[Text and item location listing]
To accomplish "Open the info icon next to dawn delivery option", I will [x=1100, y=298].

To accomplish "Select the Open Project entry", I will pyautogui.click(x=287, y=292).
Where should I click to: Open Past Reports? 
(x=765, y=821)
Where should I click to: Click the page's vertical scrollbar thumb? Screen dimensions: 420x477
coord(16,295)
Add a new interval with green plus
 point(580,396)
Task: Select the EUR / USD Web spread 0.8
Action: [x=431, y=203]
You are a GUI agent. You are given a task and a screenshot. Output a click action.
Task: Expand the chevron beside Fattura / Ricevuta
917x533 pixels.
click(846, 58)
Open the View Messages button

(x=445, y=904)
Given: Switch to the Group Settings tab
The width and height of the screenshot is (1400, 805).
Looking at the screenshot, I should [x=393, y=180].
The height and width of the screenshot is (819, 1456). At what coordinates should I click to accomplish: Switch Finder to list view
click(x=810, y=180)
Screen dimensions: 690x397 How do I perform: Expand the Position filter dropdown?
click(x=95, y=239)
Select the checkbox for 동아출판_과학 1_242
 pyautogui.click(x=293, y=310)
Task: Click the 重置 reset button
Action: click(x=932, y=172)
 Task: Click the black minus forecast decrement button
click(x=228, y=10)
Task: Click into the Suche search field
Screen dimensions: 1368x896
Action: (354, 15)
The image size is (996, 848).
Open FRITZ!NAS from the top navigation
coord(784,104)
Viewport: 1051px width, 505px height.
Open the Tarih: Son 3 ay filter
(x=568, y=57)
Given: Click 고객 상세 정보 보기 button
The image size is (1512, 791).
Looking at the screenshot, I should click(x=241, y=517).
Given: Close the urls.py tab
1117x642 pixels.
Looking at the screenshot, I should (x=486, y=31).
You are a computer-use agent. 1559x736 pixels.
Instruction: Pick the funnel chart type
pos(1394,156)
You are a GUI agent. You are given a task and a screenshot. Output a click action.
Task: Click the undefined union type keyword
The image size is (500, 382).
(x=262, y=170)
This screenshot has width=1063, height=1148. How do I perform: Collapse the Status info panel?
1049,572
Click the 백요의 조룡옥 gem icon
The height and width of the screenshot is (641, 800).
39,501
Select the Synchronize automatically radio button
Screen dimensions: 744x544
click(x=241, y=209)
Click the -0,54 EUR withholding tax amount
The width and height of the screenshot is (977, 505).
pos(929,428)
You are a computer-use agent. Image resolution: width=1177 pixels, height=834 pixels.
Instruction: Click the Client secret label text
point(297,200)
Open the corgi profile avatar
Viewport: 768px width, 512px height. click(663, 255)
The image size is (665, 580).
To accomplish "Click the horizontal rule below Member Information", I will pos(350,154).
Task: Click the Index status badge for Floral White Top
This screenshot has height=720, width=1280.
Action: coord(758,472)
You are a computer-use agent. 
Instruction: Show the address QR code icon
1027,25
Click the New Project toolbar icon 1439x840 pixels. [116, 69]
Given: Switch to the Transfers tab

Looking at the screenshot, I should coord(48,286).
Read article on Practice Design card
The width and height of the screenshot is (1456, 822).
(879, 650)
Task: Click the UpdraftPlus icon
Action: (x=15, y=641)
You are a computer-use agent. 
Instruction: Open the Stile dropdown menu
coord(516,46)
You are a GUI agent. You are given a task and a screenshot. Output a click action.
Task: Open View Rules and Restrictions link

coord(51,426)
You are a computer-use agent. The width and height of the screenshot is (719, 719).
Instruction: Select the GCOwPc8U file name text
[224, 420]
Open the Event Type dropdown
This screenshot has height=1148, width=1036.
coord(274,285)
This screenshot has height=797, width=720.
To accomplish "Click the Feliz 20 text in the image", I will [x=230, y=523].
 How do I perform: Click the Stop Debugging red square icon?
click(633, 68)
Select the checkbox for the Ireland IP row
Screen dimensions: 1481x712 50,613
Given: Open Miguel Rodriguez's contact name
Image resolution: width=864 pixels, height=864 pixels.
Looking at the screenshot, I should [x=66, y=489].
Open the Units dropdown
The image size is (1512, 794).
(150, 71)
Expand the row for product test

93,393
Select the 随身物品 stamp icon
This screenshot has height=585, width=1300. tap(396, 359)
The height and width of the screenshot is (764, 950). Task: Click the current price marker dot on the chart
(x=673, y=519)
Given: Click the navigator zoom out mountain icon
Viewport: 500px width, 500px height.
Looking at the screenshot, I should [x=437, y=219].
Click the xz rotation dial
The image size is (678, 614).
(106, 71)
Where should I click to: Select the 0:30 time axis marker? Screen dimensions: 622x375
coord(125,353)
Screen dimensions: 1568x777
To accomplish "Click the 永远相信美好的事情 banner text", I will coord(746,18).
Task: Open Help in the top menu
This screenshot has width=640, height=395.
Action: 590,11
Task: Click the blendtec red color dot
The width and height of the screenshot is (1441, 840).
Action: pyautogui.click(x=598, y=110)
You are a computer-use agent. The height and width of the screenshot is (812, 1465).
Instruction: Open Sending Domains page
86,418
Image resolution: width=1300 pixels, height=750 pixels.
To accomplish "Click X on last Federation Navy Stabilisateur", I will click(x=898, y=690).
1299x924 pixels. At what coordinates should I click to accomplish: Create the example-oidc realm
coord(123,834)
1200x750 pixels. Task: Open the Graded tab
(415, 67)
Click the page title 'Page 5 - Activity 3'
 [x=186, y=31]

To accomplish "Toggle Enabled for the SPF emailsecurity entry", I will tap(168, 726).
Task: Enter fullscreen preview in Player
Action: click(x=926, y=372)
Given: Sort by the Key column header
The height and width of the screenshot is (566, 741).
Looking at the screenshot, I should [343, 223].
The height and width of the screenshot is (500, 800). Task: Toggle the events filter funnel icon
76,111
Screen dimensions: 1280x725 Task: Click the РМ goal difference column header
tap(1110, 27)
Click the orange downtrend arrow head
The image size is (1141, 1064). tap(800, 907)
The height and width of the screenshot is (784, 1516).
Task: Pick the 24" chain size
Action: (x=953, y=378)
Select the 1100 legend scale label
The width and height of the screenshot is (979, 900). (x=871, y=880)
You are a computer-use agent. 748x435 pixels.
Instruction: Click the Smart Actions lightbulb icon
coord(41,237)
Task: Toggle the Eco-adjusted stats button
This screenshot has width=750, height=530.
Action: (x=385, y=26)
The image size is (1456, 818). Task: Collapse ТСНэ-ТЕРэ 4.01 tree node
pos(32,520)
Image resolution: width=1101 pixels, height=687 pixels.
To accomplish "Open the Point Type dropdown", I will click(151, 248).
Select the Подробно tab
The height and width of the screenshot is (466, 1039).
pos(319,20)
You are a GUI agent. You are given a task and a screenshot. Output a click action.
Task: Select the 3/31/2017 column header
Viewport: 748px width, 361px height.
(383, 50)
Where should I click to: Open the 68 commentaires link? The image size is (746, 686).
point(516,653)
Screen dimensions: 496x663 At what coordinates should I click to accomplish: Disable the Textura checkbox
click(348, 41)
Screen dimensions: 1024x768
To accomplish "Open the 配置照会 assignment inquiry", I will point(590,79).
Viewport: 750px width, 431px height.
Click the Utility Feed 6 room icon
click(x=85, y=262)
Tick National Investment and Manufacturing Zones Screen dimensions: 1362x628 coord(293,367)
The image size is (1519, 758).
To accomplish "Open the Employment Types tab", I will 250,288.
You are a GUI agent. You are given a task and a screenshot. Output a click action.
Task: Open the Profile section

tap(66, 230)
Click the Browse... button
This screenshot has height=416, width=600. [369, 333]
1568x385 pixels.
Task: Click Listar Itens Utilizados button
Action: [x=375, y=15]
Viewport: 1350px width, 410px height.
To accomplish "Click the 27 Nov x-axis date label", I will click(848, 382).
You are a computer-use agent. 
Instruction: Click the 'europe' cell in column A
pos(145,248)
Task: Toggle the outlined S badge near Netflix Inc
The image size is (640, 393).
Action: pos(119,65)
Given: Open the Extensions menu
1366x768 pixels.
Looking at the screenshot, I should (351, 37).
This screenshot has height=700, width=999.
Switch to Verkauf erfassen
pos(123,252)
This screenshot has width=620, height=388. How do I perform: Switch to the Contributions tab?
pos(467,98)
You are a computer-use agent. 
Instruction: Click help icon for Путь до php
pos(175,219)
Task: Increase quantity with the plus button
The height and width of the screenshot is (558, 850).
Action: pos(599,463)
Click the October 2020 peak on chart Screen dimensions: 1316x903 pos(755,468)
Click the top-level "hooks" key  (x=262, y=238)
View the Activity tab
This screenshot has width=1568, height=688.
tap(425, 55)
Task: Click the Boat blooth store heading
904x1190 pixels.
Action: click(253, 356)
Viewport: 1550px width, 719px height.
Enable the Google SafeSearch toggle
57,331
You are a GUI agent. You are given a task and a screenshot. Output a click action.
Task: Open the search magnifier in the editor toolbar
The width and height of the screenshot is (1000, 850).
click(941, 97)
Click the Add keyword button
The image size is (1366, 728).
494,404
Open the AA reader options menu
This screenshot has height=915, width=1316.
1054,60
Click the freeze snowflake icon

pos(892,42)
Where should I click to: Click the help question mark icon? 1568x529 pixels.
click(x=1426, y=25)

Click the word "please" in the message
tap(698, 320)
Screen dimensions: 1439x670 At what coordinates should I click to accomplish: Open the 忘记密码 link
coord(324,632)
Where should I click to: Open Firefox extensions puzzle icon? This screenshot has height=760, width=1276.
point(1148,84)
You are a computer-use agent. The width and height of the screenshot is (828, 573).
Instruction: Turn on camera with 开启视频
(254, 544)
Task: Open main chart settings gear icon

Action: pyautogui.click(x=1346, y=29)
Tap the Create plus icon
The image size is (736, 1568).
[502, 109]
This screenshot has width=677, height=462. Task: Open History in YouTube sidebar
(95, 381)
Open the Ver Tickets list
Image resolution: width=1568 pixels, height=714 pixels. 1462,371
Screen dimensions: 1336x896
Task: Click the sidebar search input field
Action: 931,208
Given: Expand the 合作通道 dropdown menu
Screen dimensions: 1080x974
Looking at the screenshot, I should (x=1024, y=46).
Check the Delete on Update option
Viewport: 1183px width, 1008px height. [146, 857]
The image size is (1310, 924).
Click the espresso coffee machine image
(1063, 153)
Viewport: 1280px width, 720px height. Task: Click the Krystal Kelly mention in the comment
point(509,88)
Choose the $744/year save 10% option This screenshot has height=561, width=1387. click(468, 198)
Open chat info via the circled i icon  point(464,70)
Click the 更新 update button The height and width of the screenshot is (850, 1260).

What the exercise asks = Reproduce word for word the part of the listing that opens with its first line and closes with the line containing "click(x=228, y=10)", including both of those lines.

Task output =
To accomplish "Open the info icon next to dawn delivery option", I will [x=1100, y=298].

To accomplish "Select the Open Project entry", I will pyautogui.click(x=287, y=292).
Where should I click to: Open Past Reports? 
(x=765, y=821)
Where should I click to: Click the page's vertical scrollbar thumb? Screen dimensions: 420x477
coord(16,295)
Add a new interval with green plus
 point(580,396)
Task: Select the EUR / USD Web spread 0.8
Action: [x=431, y=203]
You are a GUI agent. You are given a task and a screenshot. Output a click action.
Task: Expand the chevron beside Fattura / Ricevuta
917x533 pixels.
click(846, 58)
Open the View Messages button

(x=445, y=904)
Given: Switch to the Group Settings tab
The width and height of the screenshot is (1400, 805).
Looking at the screenshot, I should [x=393, y=180].
The height and width of the screenshot is (819, 1456). At what coordinates should I click to accomplish: Switch Finder to list view
click(x=810, y=180)
Screen dimensions: 690x397 How do I perform: Expand the Position filter dropdown?
click(x=95, y=239)
Select the checkbox for 동아출판_과학 1_242
 pyautogui.click(x=293, y=310)
Task: Click the 重置 reset button
Action: click(x=932, y=172)
 Task: Click the black minus forecast decrement button
click(x=228, y=10)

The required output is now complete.